Ten minutes before the NAC deadline this evening I ran up the stairs to their office clutching my still drying submissions packet but half way up I tripped and crushed it with both my hands. I smoothed it out although it instantly went from a nice, clean envelope to looking like it had been in the back of a pick-up truck for a week. I made it in the door, they stamped it and that was that until about an hour later when I realized that, due to a last minute edit, I had included a duplication and therefore failed to meet the criteria of 10 poems. Fucking Lovely. Have I learned anything besides the fact that I am an arrogant idiot? Perhaps. How about give yourself enough time to do it right ... or ... pay attention ... or don't run on the stairs.

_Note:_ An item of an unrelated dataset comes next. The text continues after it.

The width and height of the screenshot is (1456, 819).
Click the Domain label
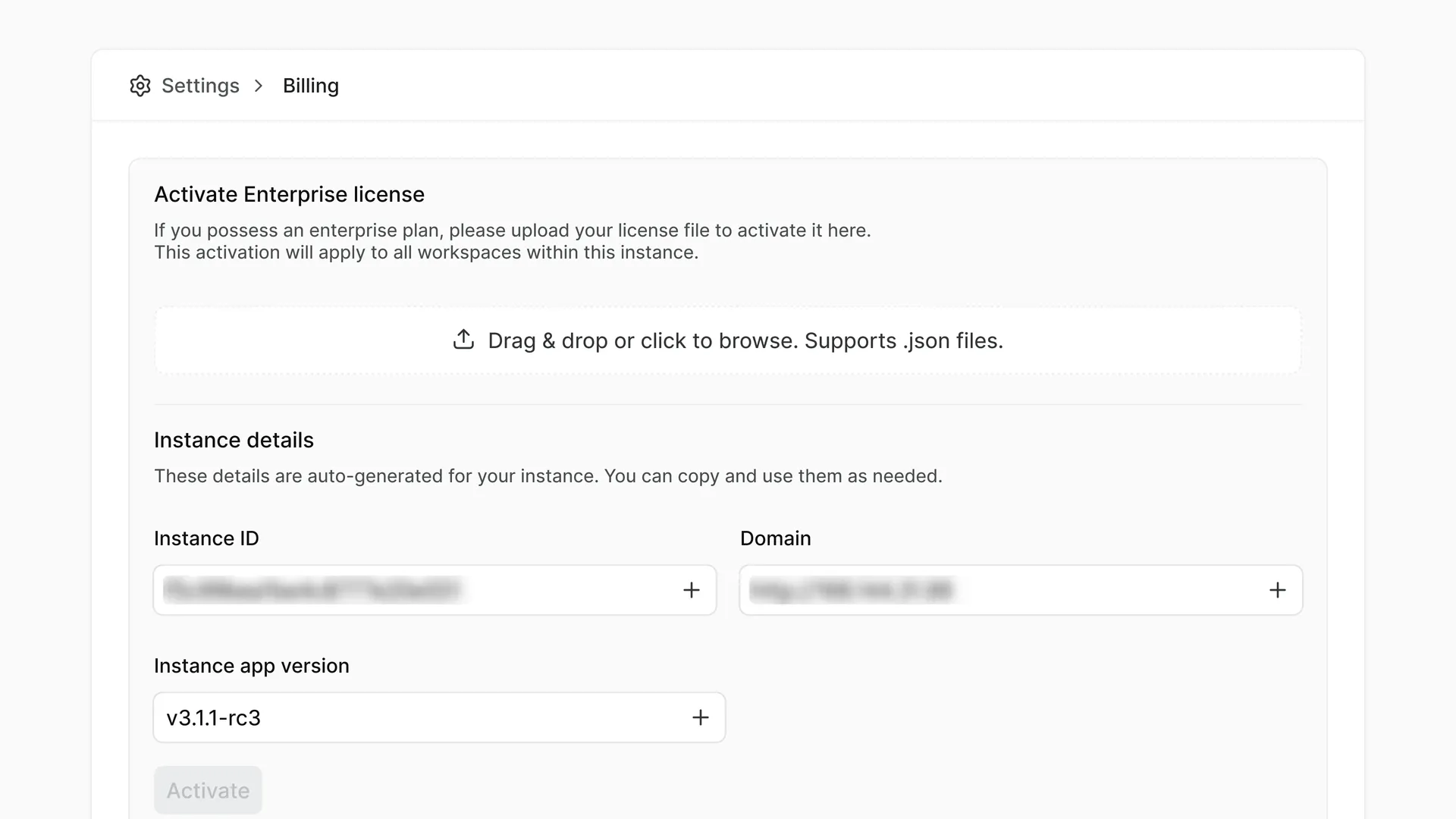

Anyway, I got several new poems out of the deal so I'm not complaining plus I finally opened my NaNoWriMo manuscript from last fall and didn't want to commit suicide after reading a few paragraphs. I just got home after reading some of the new work at Comma Coffee's open mike. It helped me come down a bit. I am still rattling off of the caffeine and adrenalin high. I want to grow up now.
04/04/2007
Afternoon report
Okay, I harvested 10 poems from the NaNo pigpile of words. It wasn't as painful as I imagined it would be. The ol' internal editor is still out of the office so I'm gonna take what I got and run with it. The red pen comes later but right I've got to meet Susan at Comma Coffee. I blame her. She threw down the challenge harvesting 11 poems from her NaNo-rama pile-o-words.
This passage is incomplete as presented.